“Sostenere la bella tradizione” del presepe: in famiglia, nei luoghi di lavoro, nelle scuole, negli ospedali, nelle carceri, nelle piazze. è l’invito contenuto nella lettera apostolica Admirabile signum, firmata dal Papa durante la sua visita a Greccio. Per il primo Papa a prendere il nome di Francesco, pellegrino nel luogo dove Francesco d’Assisi ha realizzato la prima rappresentazione della Natività della storia, il presepe “è come un Vangelo vivo, che trabocca dalle pagine della Sacra Scrittura”.
A fare il presepe “si impara da bambini”, ricorda il Papa: “Mi auguro che questa pratica non venga mai meno”, l’appello: “anzi, spero che, là dove fosse caduta in disuso, possa essere riscoperta e rivitalizzata”.
“Il presepe ci fa vedere, ci fa toccare questo evento unico e straordinario che ha cambiato il corso della storia, e a partire dal quale anche si ordina la numerazione degli anni, prima e dopo la nascita di Cristo”, sintetizza Francesco. La notte di Natale del 1223 san Francesco, con la semplicità di quel segno, “realizzò una grande opera di evangelizzazione”, che consiste nel “riproporre la bellezza della nostra fede con semplicità. Greccio diventa un rifugio per l’anima che si nasconde sulla roccia per lasciarsi avvolgere nel silenzio”.

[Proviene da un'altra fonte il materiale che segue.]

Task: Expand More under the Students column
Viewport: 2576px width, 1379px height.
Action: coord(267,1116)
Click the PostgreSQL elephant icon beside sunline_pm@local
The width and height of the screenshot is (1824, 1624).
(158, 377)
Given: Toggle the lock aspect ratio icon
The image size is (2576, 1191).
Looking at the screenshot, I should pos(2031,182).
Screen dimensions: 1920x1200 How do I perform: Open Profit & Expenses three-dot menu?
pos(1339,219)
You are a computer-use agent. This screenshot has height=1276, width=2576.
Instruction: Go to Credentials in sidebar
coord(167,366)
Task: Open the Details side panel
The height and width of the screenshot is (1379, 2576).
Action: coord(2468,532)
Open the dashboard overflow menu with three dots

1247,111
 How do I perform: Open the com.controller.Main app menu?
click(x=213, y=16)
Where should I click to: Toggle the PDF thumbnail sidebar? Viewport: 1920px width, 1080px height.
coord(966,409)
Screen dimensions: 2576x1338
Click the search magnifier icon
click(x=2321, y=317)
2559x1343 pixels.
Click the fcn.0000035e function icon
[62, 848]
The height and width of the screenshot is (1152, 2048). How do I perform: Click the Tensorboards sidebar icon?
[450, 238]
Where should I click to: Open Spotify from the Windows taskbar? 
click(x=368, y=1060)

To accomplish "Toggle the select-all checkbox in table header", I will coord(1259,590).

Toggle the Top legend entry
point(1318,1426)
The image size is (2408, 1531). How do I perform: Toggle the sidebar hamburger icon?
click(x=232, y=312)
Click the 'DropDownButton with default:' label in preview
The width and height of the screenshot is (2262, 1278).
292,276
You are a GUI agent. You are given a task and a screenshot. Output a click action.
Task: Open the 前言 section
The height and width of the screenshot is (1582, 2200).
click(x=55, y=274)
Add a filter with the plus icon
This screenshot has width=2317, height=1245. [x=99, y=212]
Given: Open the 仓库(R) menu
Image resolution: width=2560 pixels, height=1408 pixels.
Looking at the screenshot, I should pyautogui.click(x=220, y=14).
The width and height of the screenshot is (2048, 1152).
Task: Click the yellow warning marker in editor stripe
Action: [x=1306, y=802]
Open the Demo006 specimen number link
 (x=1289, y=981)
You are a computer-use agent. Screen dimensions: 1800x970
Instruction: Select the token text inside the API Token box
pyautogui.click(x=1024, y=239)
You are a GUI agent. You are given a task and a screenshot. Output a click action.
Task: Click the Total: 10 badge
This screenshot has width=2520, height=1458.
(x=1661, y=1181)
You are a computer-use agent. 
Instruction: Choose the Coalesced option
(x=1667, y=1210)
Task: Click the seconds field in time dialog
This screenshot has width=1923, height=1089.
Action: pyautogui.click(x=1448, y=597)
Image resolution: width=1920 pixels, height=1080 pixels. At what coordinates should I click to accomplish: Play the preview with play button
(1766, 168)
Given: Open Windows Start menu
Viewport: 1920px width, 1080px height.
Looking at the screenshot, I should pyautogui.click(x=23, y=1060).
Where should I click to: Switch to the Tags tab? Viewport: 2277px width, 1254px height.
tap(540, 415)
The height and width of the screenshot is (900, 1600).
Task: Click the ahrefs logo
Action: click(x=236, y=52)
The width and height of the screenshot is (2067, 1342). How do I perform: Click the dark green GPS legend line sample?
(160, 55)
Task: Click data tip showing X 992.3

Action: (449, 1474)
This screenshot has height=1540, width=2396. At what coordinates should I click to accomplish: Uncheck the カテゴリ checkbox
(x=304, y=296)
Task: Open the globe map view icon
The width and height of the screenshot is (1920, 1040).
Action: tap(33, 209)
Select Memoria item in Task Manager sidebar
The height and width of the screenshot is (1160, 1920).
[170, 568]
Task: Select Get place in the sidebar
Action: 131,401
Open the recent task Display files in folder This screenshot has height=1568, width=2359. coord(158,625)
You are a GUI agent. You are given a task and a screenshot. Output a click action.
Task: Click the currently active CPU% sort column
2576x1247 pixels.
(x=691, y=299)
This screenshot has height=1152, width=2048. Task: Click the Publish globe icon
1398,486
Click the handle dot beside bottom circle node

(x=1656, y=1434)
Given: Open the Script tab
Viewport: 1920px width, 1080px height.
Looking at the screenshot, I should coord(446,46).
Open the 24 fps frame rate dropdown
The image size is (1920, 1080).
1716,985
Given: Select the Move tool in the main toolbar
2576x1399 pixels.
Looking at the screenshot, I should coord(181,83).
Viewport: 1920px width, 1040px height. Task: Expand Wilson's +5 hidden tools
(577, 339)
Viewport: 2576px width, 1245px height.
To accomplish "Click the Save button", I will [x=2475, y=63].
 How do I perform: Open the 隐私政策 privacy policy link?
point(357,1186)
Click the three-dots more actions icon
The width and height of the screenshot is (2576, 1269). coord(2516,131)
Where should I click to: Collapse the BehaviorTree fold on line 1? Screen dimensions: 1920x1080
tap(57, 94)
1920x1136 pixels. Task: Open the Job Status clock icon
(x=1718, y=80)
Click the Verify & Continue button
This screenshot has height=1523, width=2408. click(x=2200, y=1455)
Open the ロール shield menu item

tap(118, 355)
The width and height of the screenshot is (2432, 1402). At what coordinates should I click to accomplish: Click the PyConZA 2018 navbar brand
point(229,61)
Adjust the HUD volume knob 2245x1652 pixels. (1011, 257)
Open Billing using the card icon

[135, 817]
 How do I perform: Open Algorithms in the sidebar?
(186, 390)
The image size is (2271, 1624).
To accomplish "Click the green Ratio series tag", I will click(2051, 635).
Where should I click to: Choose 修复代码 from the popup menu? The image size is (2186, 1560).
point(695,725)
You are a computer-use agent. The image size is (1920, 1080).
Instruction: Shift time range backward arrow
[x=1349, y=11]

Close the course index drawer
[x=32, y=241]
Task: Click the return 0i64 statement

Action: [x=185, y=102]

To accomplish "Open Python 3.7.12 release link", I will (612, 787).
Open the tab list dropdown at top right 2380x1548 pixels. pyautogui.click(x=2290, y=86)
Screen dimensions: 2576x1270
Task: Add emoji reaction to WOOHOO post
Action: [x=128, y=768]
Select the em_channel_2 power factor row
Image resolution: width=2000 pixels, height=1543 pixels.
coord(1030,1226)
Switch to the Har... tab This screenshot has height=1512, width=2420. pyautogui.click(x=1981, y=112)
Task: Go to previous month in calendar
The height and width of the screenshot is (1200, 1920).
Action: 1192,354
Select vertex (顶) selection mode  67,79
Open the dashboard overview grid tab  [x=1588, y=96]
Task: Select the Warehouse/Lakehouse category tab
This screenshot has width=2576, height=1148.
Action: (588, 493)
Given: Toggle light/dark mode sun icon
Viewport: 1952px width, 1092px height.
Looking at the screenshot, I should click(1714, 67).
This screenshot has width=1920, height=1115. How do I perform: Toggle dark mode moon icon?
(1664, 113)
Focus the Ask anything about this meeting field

Il presepe “suscita tanto stupore e ci commuove” perché “manifesta la tenerezza di Dio”, il creatore dell’universo che “si abbassa alla nostra piccolezza”.
Fin dall’origine francescana il presepe è un invito “a sentire, a toccare la povertà che il Figlio di Dio ha scelto per sé nella sua Incarnazione. È un appello a seguirlo sulla via dell’umiltà, della povertà, della spogliazione, che dalla mangiatoia di Betlemme conduce alla Croce. È un appello a incontrarlo e servirlo con misericordia nei fratelli e nelle sorelle più bisognosi”.
Anche quando “la notte circonda la nostra vita”, “Dio non ci lascia soli, ma si fa presente per rispondere alle domande decisive che riguardano il senso della nostra esistenza: chi sono io? Da dove vengo? Perché sono nato in questo tempo? Perché amo? Perché soffro? Perché morirò?”. Così il Papa attualizza i vari segni del presepe. “Per dare una risposta a questi interrogativi Dio si è fatto uomo”, spiega: “la sua vicinanza porta luce dove c’è il buio e rischiara quanti attraversano le tenebre della sofferenza”.
“Gesù è la novità in mezzo a un mondo vecchio”, scrive Francesco. Gli angeli e la stella cometa “sono il segno che noi pure siamo chiamati a metterci in cammino per raggiungere la grotta e adorare il Signore”, come fanno i pastori dopo l’annuncio fatto dagli angeli. “A differenza di tanta gente intenta a fare mille altre cose, i pastori diventano i primi testimoni dell’essenziale, cioè della salvezza che viene donata”, commenta il Papa.